# VAPE KING - MONSTER AUTUMN CLEARANCE SALE



## Gizmo (19/3/18)

The biggest sale the vaping industry has ever seen.
Over 160 products on special.
Most products over 60% to 80% off!
FLYER with specials to follow shortly.
Deals take off this Friday the 23rd March 2018.
UNTILL STOCKS LAST.​

Reactions: Like 4 | Winner 5


----------



## Stosta (19/3/18)

Gizmo said:


> View attachment 126371
> 
> 
> The biggest sale the vaping industry has ever seen.
> ...


SPECIALS!!!!

Reactions: Like 2 | Winner 1


----------



## Paul33 (19/3/18)

Stosta said:


> SPECIALS!!!!


ONLINE SPECIALS  ??

Reactions: Like 2 | Agree 1


----------



## Gizmo (19/3/18)

Paul33 said:


> ONLINE SPECIALS  ??



Online & In store

Reactions: Like 3 | Winner 1


----------



## Paul33 (19/3/18)

Gizmo said:


> Online & In store


@Gizmo you just made my Monday

Reactions: Like 2


----------



## Stroodlepuff (19/3/18)

Just finished finalising the list! 178 different sku's in total going on special

Reactions: Like 5 | Winner 4


----------



## Adephi (19/3/18)

Woohoo!! Going to choose my own Bday gift on Friday!

Reactions: Like 3 | Winner 1


----------



## Braki (19/3/18)

I got some birthday money to spend

Reactions: Like 5 | Winner 1


----------



## Stosta (20/3/18)

I will be tapping into my emergencies only fund!

Reactions: Like 2 | Agree 1 | Funny 2


----------



## Jengz (20/3/18)

i will be selling my groceries outside my house on Thursday to partake in this sale... I mean who really needs food

Reactions: Agree 4 | Winner 1 | Funny 4


----------



## Shakez (20/3/18)

And my birthday is on friday, going to have enough birthday monies!

Reactions: Like 1 | Winner 2


----------



## Cornelius (20/3/18)

Any pre-craze love for the forum members?

Reactions: Like 2 | Agree 3 | Winner 1


----------



## Stroodlepuff (20/3/18)

3 days to go






Sent from my MHA-AL00 using Tapatalk

Reactions: Like 3 | Winner 1


----------



## Paul33 (20/3/18)

Stroodlepuff said:


> 3 days to go
> 
> 
> 
> ...


3 days? 
72 hours?

That’s a long time

Reactions: Like 1


----------



## Hooked (20/3/18)

Preparations for Friday and for the rest of the sale:

I've cancelled my cleaning service altogether as my Vaping Kitty is already in the red, even before Friday.
I've topped up my Internet data (can you imagine running out of data when there's a sale on!!)
My dogs are going to be locked outside so that they don't demand my attention.
I have earplugs ready so that if they bark it won't disturb me.
My phone will be on Silent.
If someone comes to the house I'll pretend not to be at home. 
I'll have snacks at hand - can't waste time cooking - hell no!
All mods will be charged and filled - imagine losing out on an item just because I was fiddling with mods/juice!
I'll take something to make me want to go to sleep early on Thursday night.
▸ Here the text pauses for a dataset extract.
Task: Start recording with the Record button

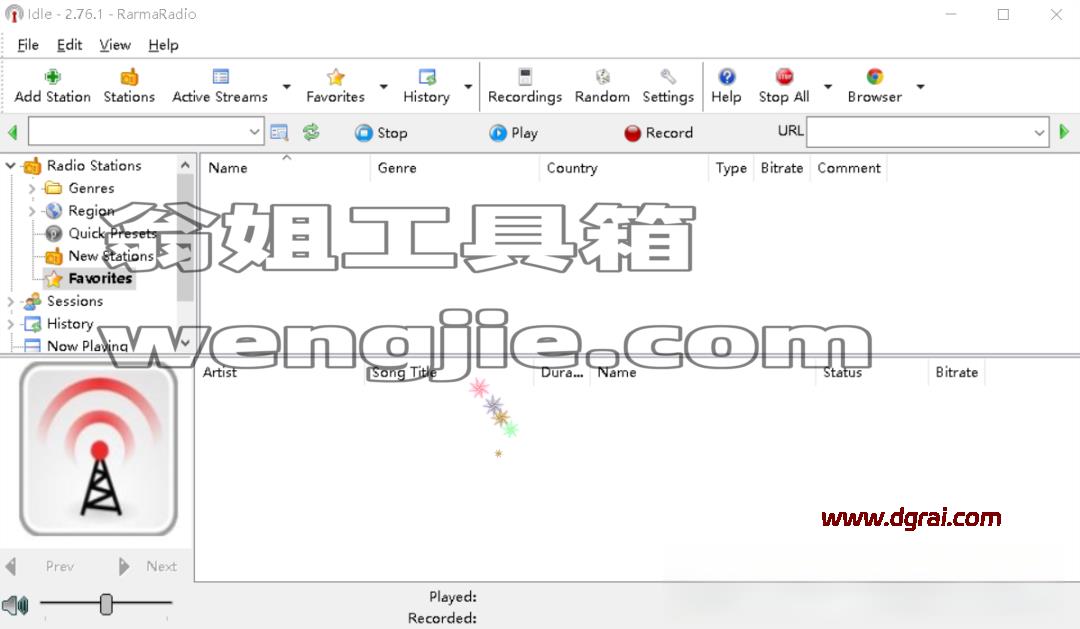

Need to be Alert!!

Reactions: Like 3 | Winner 4 | Funny 3


----------



## Stroodlepuff (21/3/18)

2 days to go





Sent from my MHA-AL00 using Tapatalk

Reactions: Like 2 | Winner 5


----------



## Stosta (21/3/18)

I've put everything I may want into a cart, and plan on going straight to that on the sales day! Then I can just remove whatever I don't want (read anything thats not on special) all from one page!

Think this strategy will work for me @Stroodlepuff ?
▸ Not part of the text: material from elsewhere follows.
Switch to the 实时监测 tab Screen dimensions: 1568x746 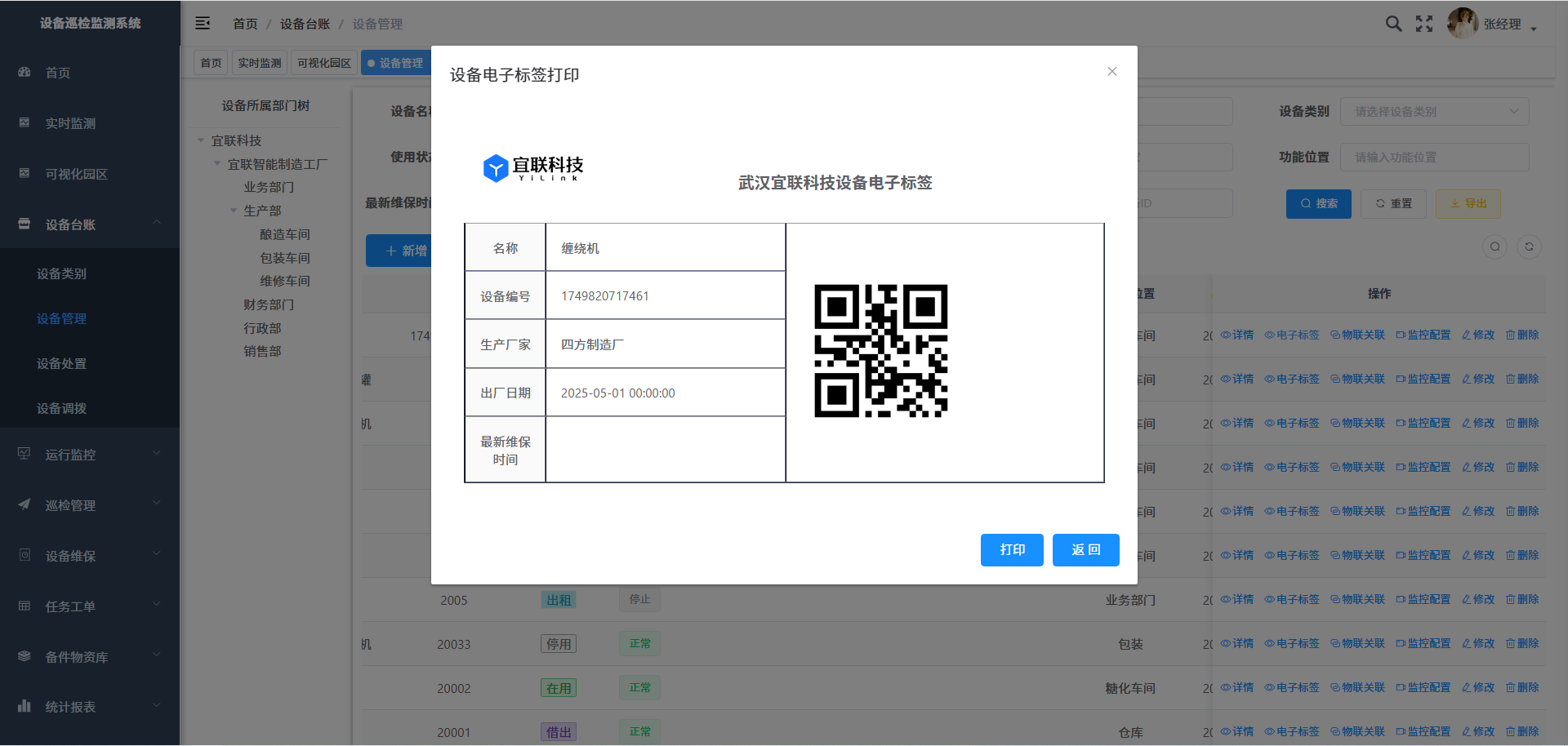(x=259, y=63)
Reactions: Like 3 | Winner 2 | Funny 1


----------



## Hooked (21/3/18)

Good idea @Stosta, but perhaps they have items which are not on the website now, but will be on the sale. I hope @Stroodlepuff answers your question

Reactions: Like 1


----------



## Stroodlepuff (21/3/18)

I will post the specials tonight  just waiting in my designer to finish a few minor tweaks on the flyer

Sent from my MHA-AL00 using Tapatalk

Reactions: Like 3 | Winner 3


----------



## Hooked (21/3/18)

Stroodlepuff said:


> I will post the specials tonight  just waiting in my designer to finish a few minor tweaks on the flyer
> 
> Sent from my MHA-AL00 using Tapatalk



From what time on Friday will we be able to buy Sale items online @Stroodlepuff?

Reactions: Like 1


----------



## Hooked (21/3/18)

@Stroodlepuff and can we do what @Stosta wants to do - put the Specials on our Wishlist tonight after you've posted them?

Reactions: Like 1


----------



## Stroodlepuff (21/3/18)

Absolutely @Hooked. They will be available from midnight on Thursday 

Sent from my MHA-AL00 using Tapatalk

Reactions: Like 1 | Winner 3


----------



## Braki (21/3/18)

Stroodlepuff said:


> Absolutely @Hooked. They will be available from midnight on Thursday
> 
> Sent from my MHA-AL00 using Tapatalk


I will be awake at midnight. I don't care if Im a walking zombie on Friday

Reactions: Like 1 | Agree 1 | Funny 1


----------



## Braki (21/3/18)

One of my want-to-have mods is out of stock now. Hope its in stock with the sale.

Reactions: Like 1


----------



## Paul33 (21/3/18)

Braki said:


> One of my want-to-have mods is out of stock now. Hope its in stock with the sale.


What might that be?

Reactions: Like 1


----------



## Braki (21/3/18)

Paul33 said:


> What might that be?


The Geekvape Aegis 100W Mod. Been looking for another mod to add to my collection and I have a tank that needs a home. So now I don't know what else to take. I like the look of it.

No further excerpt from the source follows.